Bronchial carcinoid response to mTOR inhibitors depends on mTOR expression levels

Introduction: Bronchial carcinoids (BCs), originating from endocrine cells dispersed in the respiratory epithelium, can be divided into typical (TBC) and atypical (ABC). TBC are less aggressive, smaller, and much less likely to metastasize, while ABC are more aggressive and metastasize. mTOR has a central role in regulating cell growth, metabolism, and apoptosis. A differential mTOR activation in BCs has been previously demonstrated, suggesting that mTOR pathway might play a predictive role in patients eligible for mTOR-targeted therapies. Aim: To evaluate the effects of mTOR inhibitors on human BCs cells lines. Materials and methods: NCIH720 (ABC) and NCIH727 (TBC) cells were treated with Everolimus or with NVP-BEZ 235, a dual PI3K/mTOR inhibitor.

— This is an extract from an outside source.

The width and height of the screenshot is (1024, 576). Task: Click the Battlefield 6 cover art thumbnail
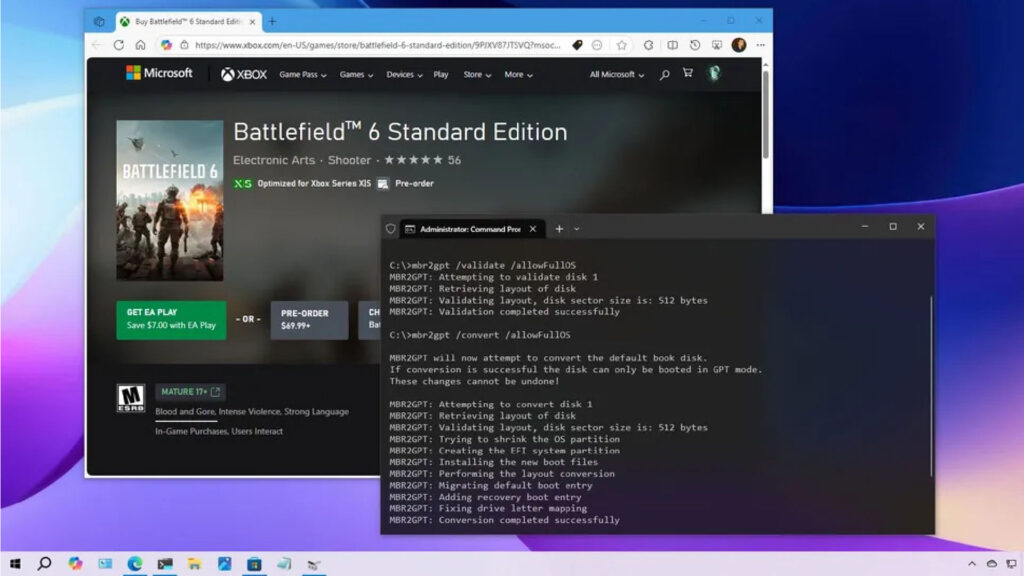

Cell viability, caspase activity and cell cycle progression were evaluated after 72 h. Results: Everolimus inhibits cell viability in both cell lines with a more pronounced effects on NCIH720, does not activate apoptosis but determined G1/G0 accumulation. NVP-BEZ235 had similar effects to Everolimus in terms of cell viability in NCIH727, but was more potent in NCIH720 cells. Caspase activity was not induced by NVP-BEZ 235 in NCIH727, but was enhanced in NCIH720. Western blot and Q-PCR were performed to assess whether this differential effect is due to variations in mTOR expression in BCs cell lines. mTOR expression is 1.5-fold higher in NCIH720 as compared with NCIH727. Conclusion: These data demonstrate that mTOR inhibitors affect BCs cell lines differently depending on mTOR expression.